When President Emmanuel Macron's coalition began its campaign for the European elections last March at a rally in Lille, the podium was adorned with its slogan, "Besoin d'Europe" ("Need Europe"). At a rally just eight days ahead of the June 9 vote, a new slogan accompanied it, betraying a sense of nervousness: "Rien n'est joué." ("It's not over yet.")
Struggling in the polls just eight days before the vote to elect members of the European Parliament, the presidential coalition gathered for one last major event on Saturday, June 1. Even without high expectations, despite the bevy of ministers present at the Docks d'Aubervilliers, in northern Paris suburbs, the sparse attendance raised questions about the very ambitious figure of 2,500 attendees announced by the organizers.
The mood in the stands was not a celebratory one: "My impression is that things are only getting worse," grumbled Thomas, 50, a senior executive in a large company. Thibault, 40, a doctor in eastern France, had trouble understanding "why Valérie Hayer is so low" in the polls. "Purchasing power, perhaps? Too many taxes?" he wondered. The same pessimism was echoed by one of the coalition's candidates, who had considered he had a chance at being elected at the time of his nomination, and now sees only an "intervention of the Holy Spirit" as capable of sending him to Brussels.
The day's gathering wouldn't win over a single vote, voices in the presidential bloc agreed. Yet it could perhaps help to remotivate the party activists who came to the event, before they deploy themselves to markets and metro exits for the final week of campaigning. "That's the only thing that is effective," said one minister, adding: "Bilateral discussions, voter by voter. And that can only be achieved on the ground."
"It's not in rallies that an election campaign is played out," said François Bayrou, the head of the Macron-allied MoDem party, in his speech. "It's played out at the family table, it's played out at the moment when a friend meets another friend."

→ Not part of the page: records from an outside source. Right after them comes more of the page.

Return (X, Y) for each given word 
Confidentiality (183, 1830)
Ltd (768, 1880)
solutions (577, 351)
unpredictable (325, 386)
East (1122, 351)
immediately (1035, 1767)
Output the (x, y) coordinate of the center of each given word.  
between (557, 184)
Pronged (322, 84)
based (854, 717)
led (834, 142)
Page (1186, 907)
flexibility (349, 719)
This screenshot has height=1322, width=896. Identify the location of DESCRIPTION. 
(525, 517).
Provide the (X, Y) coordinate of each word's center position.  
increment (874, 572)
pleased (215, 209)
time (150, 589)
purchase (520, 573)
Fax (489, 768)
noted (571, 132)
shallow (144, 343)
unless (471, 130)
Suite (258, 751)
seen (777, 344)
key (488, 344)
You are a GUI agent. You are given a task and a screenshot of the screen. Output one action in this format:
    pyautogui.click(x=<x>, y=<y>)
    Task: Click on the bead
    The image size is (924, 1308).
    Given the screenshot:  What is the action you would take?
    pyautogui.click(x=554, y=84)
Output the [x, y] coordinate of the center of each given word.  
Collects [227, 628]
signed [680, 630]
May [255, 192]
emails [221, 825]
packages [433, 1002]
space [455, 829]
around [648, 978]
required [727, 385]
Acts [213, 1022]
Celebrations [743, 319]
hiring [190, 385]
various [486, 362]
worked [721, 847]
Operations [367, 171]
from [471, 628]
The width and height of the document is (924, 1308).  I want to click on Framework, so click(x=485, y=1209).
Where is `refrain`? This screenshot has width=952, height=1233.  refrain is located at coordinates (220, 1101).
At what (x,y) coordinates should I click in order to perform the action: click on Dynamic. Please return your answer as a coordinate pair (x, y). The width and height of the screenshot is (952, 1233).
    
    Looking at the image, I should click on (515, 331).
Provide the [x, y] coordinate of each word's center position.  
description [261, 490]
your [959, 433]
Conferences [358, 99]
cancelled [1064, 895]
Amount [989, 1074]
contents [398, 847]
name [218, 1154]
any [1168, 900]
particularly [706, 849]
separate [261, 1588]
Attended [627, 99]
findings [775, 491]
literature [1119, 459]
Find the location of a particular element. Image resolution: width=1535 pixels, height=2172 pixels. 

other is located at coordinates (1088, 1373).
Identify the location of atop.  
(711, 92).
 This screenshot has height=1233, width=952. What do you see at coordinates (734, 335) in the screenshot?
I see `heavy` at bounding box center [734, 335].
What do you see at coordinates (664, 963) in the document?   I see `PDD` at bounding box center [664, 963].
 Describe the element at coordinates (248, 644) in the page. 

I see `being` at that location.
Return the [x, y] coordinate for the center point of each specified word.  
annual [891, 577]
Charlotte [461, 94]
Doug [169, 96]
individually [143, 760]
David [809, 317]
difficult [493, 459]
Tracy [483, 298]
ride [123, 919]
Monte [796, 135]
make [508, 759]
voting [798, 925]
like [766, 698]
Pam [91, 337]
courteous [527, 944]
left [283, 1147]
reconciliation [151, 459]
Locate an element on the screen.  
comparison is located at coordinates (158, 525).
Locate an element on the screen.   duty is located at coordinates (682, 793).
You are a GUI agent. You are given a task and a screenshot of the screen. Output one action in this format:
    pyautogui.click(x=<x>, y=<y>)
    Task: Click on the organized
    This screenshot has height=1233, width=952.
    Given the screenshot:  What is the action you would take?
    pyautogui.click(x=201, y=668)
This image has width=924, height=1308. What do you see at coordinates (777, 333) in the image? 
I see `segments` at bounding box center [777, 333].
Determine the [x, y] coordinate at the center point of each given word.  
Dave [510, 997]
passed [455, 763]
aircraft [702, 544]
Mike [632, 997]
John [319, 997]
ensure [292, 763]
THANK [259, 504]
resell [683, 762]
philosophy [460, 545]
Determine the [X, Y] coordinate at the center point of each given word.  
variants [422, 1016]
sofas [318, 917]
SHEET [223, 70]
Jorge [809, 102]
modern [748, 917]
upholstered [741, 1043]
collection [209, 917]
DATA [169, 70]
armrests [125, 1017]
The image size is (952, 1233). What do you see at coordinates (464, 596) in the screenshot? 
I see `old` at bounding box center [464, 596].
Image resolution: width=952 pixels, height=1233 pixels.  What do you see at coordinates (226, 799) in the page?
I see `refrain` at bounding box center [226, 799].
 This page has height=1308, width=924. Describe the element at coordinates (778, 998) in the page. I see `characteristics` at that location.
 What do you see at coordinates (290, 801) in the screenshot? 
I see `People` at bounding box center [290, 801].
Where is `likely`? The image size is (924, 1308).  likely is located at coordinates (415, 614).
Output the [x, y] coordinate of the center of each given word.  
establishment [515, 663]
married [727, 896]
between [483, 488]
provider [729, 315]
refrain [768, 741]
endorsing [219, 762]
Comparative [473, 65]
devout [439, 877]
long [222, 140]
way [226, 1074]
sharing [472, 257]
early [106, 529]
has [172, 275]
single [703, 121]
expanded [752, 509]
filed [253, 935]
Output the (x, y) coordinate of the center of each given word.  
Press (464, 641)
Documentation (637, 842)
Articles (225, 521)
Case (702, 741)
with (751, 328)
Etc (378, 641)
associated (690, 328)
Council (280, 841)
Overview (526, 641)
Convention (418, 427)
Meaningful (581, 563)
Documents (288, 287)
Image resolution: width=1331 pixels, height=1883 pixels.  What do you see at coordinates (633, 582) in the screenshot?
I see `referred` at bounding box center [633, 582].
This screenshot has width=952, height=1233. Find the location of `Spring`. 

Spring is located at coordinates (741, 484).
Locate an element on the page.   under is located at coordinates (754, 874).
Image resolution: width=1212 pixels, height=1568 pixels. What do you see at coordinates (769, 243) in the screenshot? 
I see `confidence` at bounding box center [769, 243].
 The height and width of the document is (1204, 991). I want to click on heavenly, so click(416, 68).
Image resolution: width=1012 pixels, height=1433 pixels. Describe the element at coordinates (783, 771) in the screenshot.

The leading figures of the presidential coalition took turns delivering the talking points they hoped activists would keep spreading until the weekend of June 9. Prime Minister Gabriel Attal once again singled out Jordan Bardella, the lead candidate for the far-right Rassemblement National (RN) party, who told him "eye to eye [in a televised debate] that he didn't even read bills before voting on them." He also attacked François-Xavier Bellamy, the Les Républicains (LR, conservative) party's lead candidate, "a man of ambiguous values and obtuse rhetoric," whose party "votes against the rest of their group [in the European Parliament], unable to influence the slightest issue in Europe."